====== Information given ======

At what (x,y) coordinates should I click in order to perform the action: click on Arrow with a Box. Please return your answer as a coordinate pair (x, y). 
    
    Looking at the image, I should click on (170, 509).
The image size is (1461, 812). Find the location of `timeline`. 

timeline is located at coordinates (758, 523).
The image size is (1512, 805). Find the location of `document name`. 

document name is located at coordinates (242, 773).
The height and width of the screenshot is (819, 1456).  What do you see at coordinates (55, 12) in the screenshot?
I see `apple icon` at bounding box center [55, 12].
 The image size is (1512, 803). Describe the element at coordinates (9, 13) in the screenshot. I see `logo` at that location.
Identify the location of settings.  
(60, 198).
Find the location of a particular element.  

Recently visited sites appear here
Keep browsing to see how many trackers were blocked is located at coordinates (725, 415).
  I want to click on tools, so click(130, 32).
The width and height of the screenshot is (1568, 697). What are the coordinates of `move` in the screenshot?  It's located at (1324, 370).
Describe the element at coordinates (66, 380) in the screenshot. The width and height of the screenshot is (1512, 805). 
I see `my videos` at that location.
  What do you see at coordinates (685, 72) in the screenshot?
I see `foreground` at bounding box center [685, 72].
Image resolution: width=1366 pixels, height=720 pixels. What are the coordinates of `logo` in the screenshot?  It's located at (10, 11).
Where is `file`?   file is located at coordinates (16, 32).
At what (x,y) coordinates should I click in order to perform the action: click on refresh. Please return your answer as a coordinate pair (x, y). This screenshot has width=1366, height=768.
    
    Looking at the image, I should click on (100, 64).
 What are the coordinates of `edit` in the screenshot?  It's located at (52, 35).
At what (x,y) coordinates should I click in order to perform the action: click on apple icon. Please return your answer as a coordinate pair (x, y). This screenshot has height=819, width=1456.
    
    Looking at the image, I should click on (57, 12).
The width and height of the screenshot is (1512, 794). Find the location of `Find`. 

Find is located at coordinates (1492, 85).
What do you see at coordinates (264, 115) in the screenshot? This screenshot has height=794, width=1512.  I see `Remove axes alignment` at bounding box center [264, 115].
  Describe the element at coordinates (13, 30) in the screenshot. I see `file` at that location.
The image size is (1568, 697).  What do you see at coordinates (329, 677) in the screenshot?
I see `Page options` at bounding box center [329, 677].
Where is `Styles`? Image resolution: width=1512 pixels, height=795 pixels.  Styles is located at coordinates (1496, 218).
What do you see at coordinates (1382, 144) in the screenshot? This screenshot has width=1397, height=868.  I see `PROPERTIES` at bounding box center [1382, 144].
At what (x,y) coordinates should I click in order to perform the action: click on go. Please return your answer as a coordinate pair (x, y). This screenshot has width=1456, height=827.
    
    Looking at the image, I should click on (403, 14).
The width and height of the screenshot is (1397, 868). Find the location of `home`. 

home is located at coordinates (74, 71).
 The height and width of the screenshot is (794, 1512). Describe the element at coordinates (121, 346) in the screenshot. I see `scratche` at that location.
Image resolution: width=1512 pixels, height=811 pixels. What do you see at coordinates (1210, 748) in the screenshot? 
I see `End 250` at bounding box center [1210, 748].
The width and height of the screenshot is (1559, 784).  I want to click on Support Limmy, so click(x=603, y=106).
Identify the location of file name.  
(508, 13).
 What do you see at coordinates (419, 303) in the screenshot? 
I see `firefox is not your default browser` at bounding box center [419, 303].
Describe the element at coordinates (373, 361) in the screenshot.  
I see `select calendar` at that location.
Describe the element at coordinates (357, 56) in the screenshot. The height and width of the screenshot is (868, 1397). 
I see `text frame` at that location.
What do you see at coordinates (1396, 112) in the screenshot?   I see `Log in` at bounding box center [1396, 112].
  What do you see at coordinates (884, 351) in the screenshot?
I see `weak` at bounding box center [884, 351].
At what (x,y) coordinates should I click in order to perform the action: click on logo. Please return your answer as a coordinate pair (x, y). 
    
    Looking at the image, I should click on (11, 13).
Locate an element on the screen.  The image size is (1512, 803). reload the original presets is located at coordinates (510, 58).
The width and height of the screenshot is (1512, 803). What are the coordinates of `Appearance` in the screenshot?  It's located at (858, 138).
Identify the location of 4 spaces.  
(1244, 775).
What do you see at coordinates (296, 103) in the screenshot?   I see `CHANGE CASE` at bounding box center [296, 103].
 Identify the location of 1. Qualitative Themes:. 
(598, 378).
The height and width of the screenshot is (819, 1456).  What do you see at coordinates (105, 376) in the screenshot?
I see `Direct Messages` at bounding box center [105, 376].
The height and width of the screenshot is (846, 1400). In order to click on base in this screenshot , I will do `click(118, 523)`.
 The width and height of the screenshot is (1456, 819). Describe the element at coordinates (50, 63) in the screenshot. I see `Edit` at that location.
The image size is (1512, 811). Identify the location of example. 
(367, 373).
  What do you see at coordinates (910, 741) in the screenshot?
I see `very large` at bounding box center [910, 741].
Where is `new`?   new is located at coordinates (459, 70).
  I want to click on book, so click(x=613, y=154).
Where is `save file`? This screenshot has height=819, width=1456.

======

* **Your instructions**: Extract every line of the records above that contains the word "resolution".

* **Completed task**:
Image resolution: width=1366 pixels, height=720 pixels. What are the coordinates of `logo` in the screenshot?  It's located at (10, 11).
Where is `Styles`? Image resolution: width=1512 pixels, height=795 pixels.  Styles is located at coordinates (1496, 218).
Image resolution: width=1512 pixels, height=811 pixels. What do you see at coordinates (1210, 748) in the screenshot? 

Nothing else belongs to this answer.